HORIZEO (2) : qui pilote l’avion des EnR ?

Les EnR, ce sont les énergies renouvelables. Et le développement des énergies renouvelables, en France, accuse un retard dramatique. La nécessité de rattraper ce retard est souvent invoquée pour justifier des projets gigantesques comme HORIZEO. Ce retard est dû à des causes économiques : rien n’est moins cher (sur le marché) que l’énergie issue d’un baril de pétrole. Le kWh qui sortira d’une éolienne ou d’un champ photovoltaïque sera forcément supérieur puisque le coût des dégâts environnementaux des énergies fossiles n’est pas intégré à leur prix. A cela s’ajoute, en France, la croyance éperdue en l’avenir de l’énergie nucléaire, croyance qui a été sérieusement entamée par des accidents nucléaires majeurs et l’imbroglio de la gestion des déchets.

Les militants de la France Insoumise et Loïc Prud'homme député LFI, avec les salariés de l'énergie le 25 mars 2021 pour dire non au projet Hercule.

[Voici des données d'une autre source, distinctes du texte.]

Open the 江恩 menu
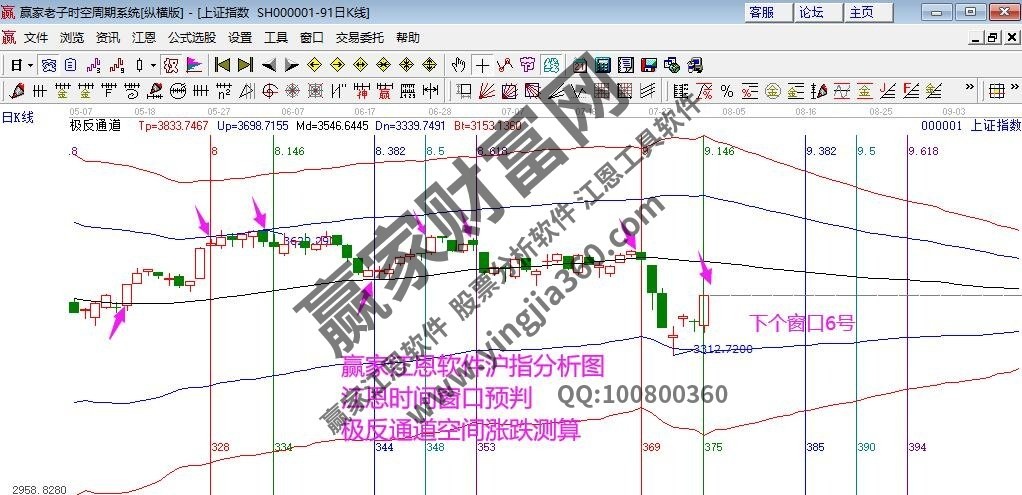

Ce moment où un investissement public énorme dans les EnR doit être fait est aussi celui où la privatisation des services publics en charge de l’énergie avance à marche forcée, sous injonction de la Commission européenne et avec la complicité des gouvernements qui se sont succédés en France depuis 20 ans. Gaz de France est déjà devenu Engie et EDF va bientôt être vendu à la découpe avec le projet HERCULE, repoussé pour l’instant par la mobilisation des salariés de la branche mais qui refera surface, après les présidentielles. La philosophie de ce projet HERCULE est de toutes façons déjà à l’œuvre : privatiser tout ce qui concerne les EnR et qui va permettre un business juteux grâce aux subventions étatiques et européennes. Laisser au service public le soin de gérer tout ce qui va coûter énormément d’argent comme les centrales nucléaires dont le démantèlement va avoir un coût astronomique dans les années à venir. Car il va bien falloir les démanteler !

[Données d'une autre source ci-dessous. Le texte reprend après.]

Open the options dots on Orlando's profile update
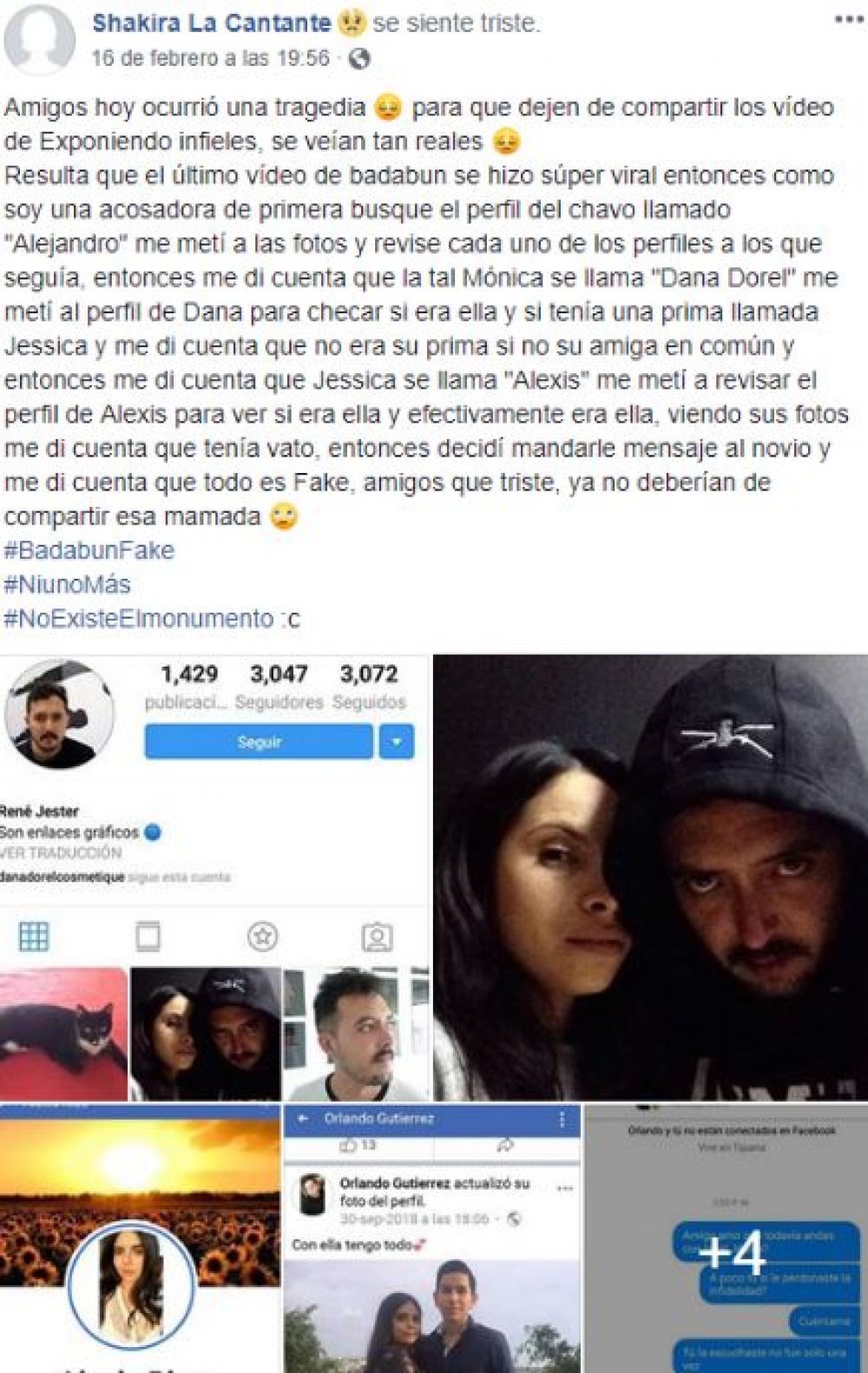This screenshot has height=1373, width=868. (x=565, y=1188)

1 milliard d’€ d’investissements

A cet égard, le modèle économique d’Horizéo laisse rêveur : 1 milliard d’euros afin de « décarboner notre mix énergétique ». Les actionnaires des entreprises Engie, RTE, Néoen sont-ils devenus des écolos radicaux ? Non, et on se doute bien qu’il y a, à l’arrivée, une perspective de bénéfices substantiels. Nous allons y revenir.
Commençons par nous étonner, comme le fait (poliment) le CESER (le Conseil économique social environnemental régional) dans son avis datant du 16 juillet 2021. Il s’interroge : « Ainsi, la pertinence de projets d’investissements majeurs comme Horizéo peut et doit donc être interrogée de manière globale, au regard des priorités d’investissements dans la réduction de la consommation d’énergie ».
L’urgence d’entreprendre une politique nationale de réduction de notre consommation d’énergie, de mise en œuvre d’une sobriété à grande échelle est effectivement absente d’un tel projet. On aimerait bien pouvoir mobiliser 1Md€ supplémentaire dans « Ma prime Rénov » pour améliorer l’efficacité énergétique des bâtiments. Ces investissements seraient triplement bénéfiques, au climat et aux finances publiques et à celles des ménages.
Cette question de la réduction de notre consommation n’était d’ailleurs pas prévue dans le débat public qui a commencé et ce n’est que sous la pression des associations et d’intervenants divers qu’elle est réintégrée.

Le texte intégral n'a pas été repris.